Given passage =>
◆ ◆ ◆ ◆ ◆ ◆ ◆

So…this is gonna be a kinda weird note today.

(Umm…Steve?  How is that different from any other day?)

Anyway, yesterday, Gallup released some new polling data on ESG.  It was a mixed bag, we guess.  On the downside, apparently, all the work we’ve done to “raise awareness” of this plague on markets and business hasn’t had much of an impact on the public at large:

Efforts to promote adoption of the environmental, social and governance framework in investing, commonly termed ESG, have gained traction in recent years and have become the subject of pro- and anti-ESG legislation, yet the general public is no more familiar with ESG today than two years ago.

Thirty-seven percent of Americans currently report being “very” or “somewhat familiar” with ESG, unchanged from 36% in 2021. Another 22% today are “not too familiar,” while 40% are “not familiar at all.”…

Underscoring the public’s lack of familiarity with ESG, nearly six in 10 Americans (59%) take the “no opinion” option when asked if they view “the movement to promote the use of environmental, social and governance, or ESG, factors in business and investing” as a positive or negative development.

Ugh.  That’s…depressing.

◆ ◆ ◆ ◆ ◆ ◆ ◆

Source material =>
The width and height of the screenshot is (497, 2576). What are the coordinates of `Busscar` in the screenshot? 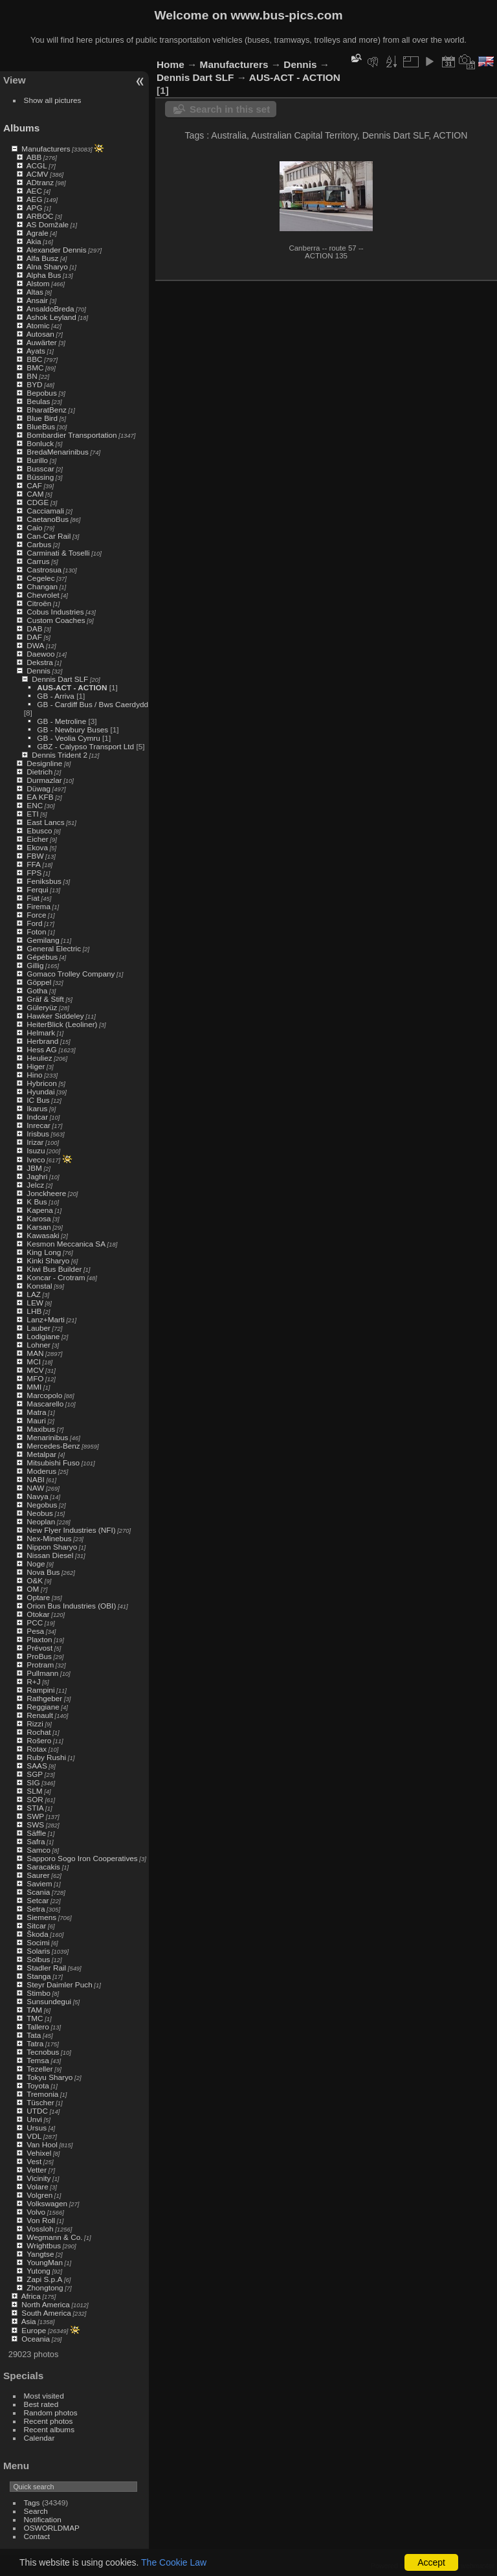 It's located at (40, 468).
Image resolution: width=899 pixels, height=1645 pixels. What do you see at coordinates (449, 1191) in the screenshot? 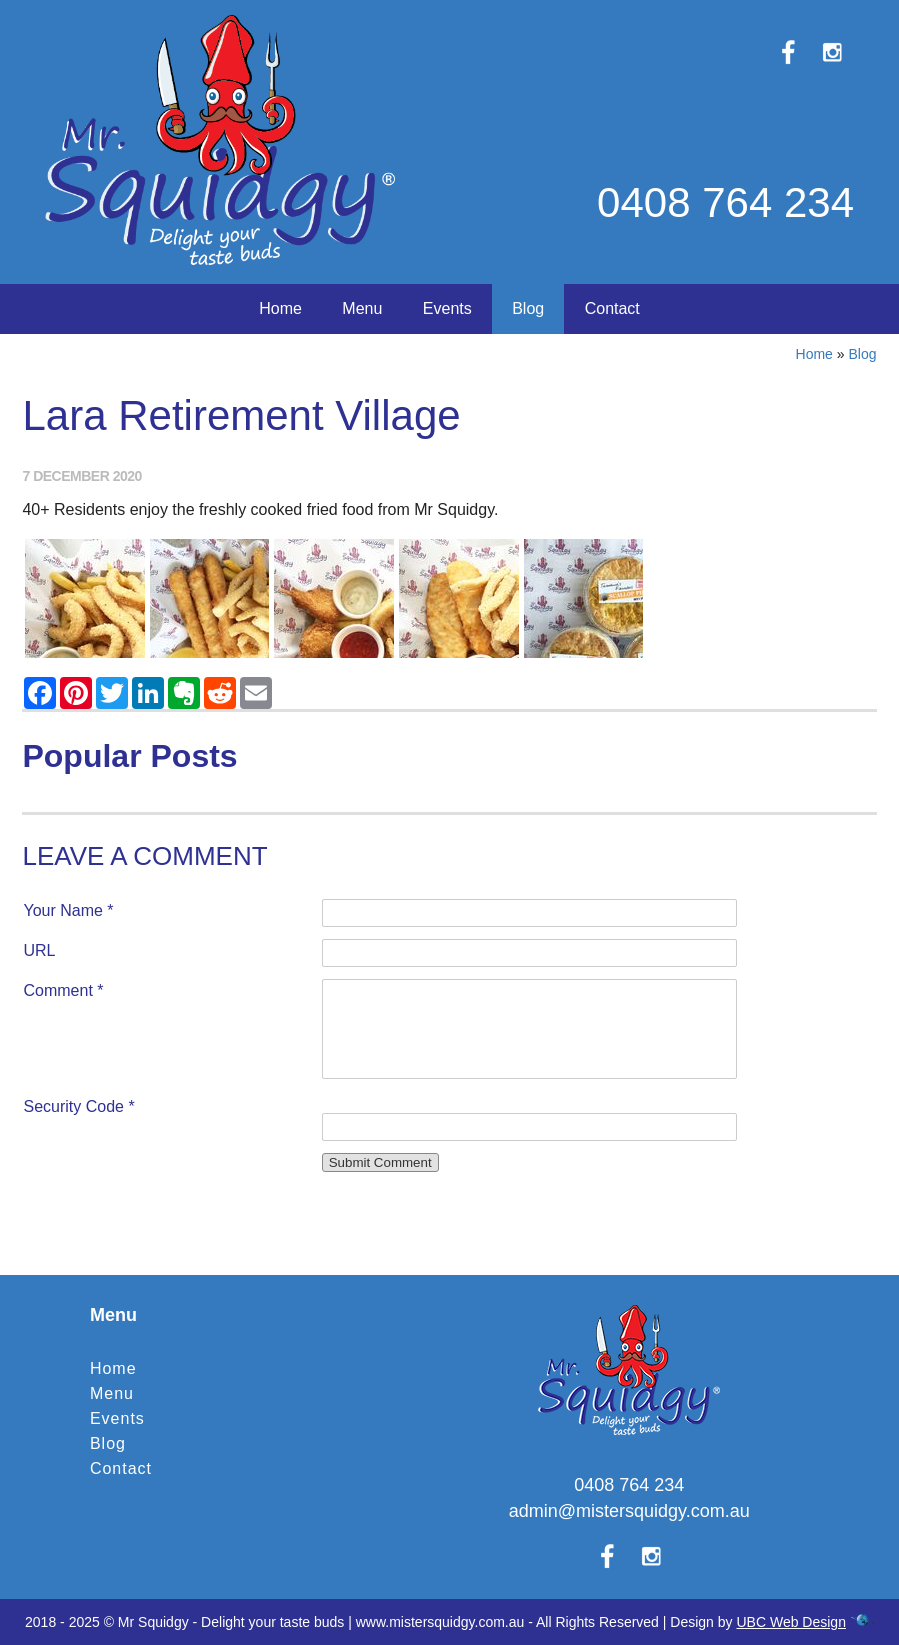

◆ ◆ ◆ ◆ ◆ ◆ ◆

Set tasks =>
**A.** In the ESG polling note, why does the writer say the effort to "raise awareness" of ESG hasn't had much impact on the public? Answer in one to three sentences.
**B.** Echo the ESG polling note word for word, starting with "Efforts to promote" and going on through "two years ago.".
The material has no connection to the ESG polling note.

Exercise results =>
**A.** Gallup's new data show that the general public is no more familiar with ESG than it was two years ago. Thirty-seven percent of Americans now say they are "very" or "somewhat familiar" with it, essentially unchanged from 36% in 2021.

**B.**
Efforts to promote adoption of the environmental, social and governance framework in investing, commonly termed ESG, have gained traction in recent years and have become the subject of pro- and anti-ESG legislation, yet the general public is no more familiar with ESG today than two years ago.